To unravel the potential idiopathic intracranial hypertension (IIH) endocrine-metabolic comorbidities by studying the natural (and targeted drug-modified) history of disease in children. IIH is a disorder of unclear pathophysiology, characterized by raised intracranial pressure without hydrocephalus or space-occupying lesion coupled with normal cerebrospinal fluid (CSF) composition.

METHODS

Retrospective study (years 2001-2010) of clinical records and images and prospective follow-up (years 2010-2013) in 15 children (11 girls, 4 boys; aged 5-16 years) diagnosed previously as "IIH", according to the criteria for pediatric IIH proposed by Rangwala, at four university pediatric centers in northern, central, and southern Italy.

RESULTS

We identified six potential endocrine-metabolic comorbidities including, weight gain and obesity (n=5), recombinant growth hormone therapy (n=3), obesity and metabolic syndrome (n=1), secondary hyperaldosteronism (n=1), hypervitaminosis A (n=1), and corticosteroid therapy (n=1).

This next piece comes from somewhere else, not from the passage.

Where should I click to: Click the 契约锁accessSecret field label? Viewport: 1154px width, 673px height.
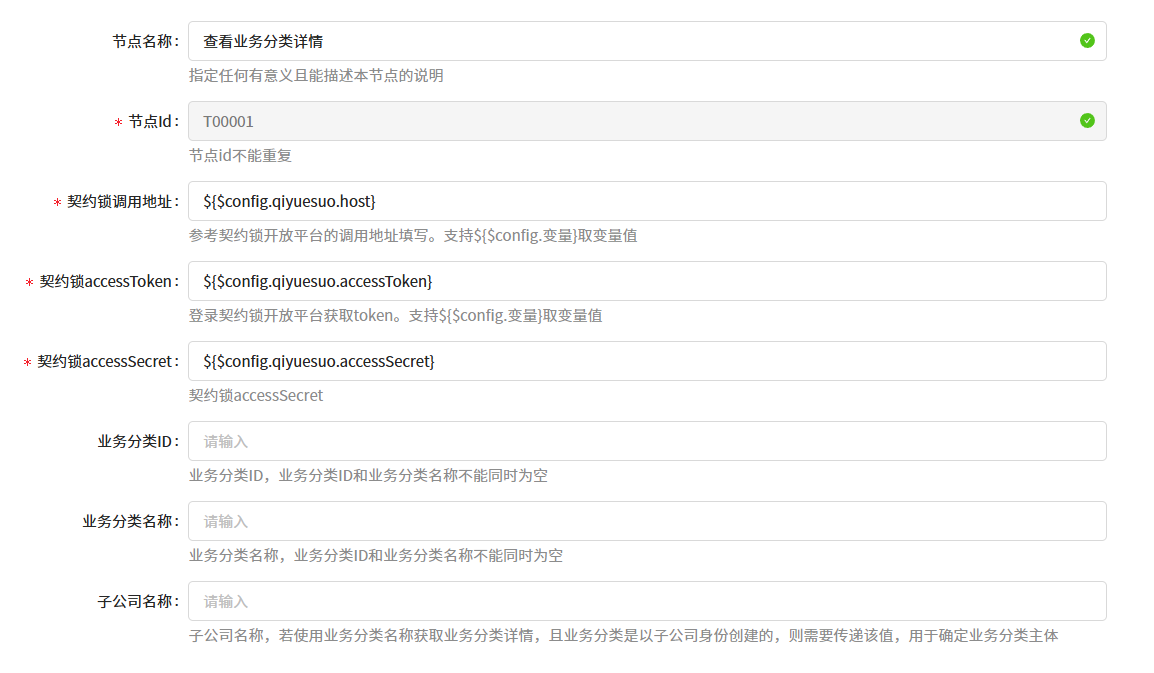click(107, 361)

Response to etiologically targeted treatments (e.g., spironolactone, octreotide) was documented.

CONCLUSIONS

IIH is a protean syndrome caused by various potential (risk and) associative factors. Several conditions could influence the pressure regulation of CSF. An endocrine-metabolic altered homeostasis could be suggested in some IIH patients, and in this context, etiologically targeted therapies (spironolactone) should be considered.